I think one of the reasons my grandmother lived as long- to 93-as she did is that she was afraid to leave my uncle, who has Down's.
My grandparents were told to institutionalize him at birth in 1947, and to tell friends and family that the baby was stillborn. They refused, and my uncle went home, was raised with the other kids, and was in the first class that the Archdiocese of Philadelphia started for the mentally disabled. He is very high-functioning and doesn't have many of the physical problems that people with Down's often have; I sometimes wonder how far he could have gone if they had the specialized early intervention back then that they do now.
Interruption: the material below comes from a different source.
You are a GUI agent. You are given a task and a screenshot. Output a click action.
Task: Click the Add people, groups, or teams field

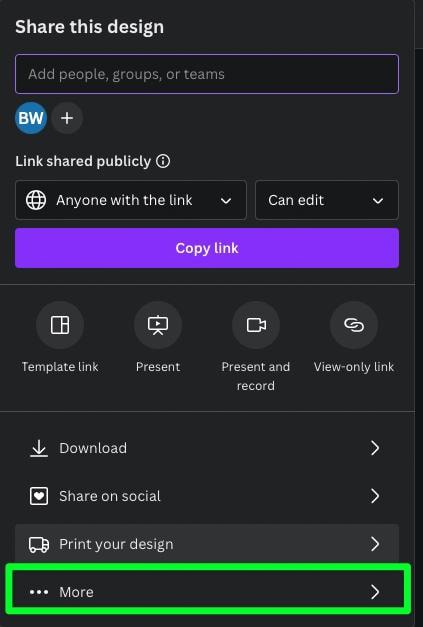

But then again if my grandparents had followed the doctors' advice he probably wouldn't even be alive now.
My grandmother often worried aloud about what would happen to my uncle when she was gone. I always told her that he would have a place, that my dad and his sisters would be fighting over who gets to 'have him'. And that has come true! It is almost like having a little child forever, he is so loving and sweet and generous. When I was little I though everyone had an uncle like mine. Now I think everyone SHOULD have an uncle like mine. When I was a teenager and started dating, my dad gave me one piece of advice. He told me it was important for a boy to treat me well. But if I really wanted to know a boy's personality, I should pay very close attention to how he treated my uncle. The one who treated my uncle like just another family member, he said, would be THE one. My dad was right.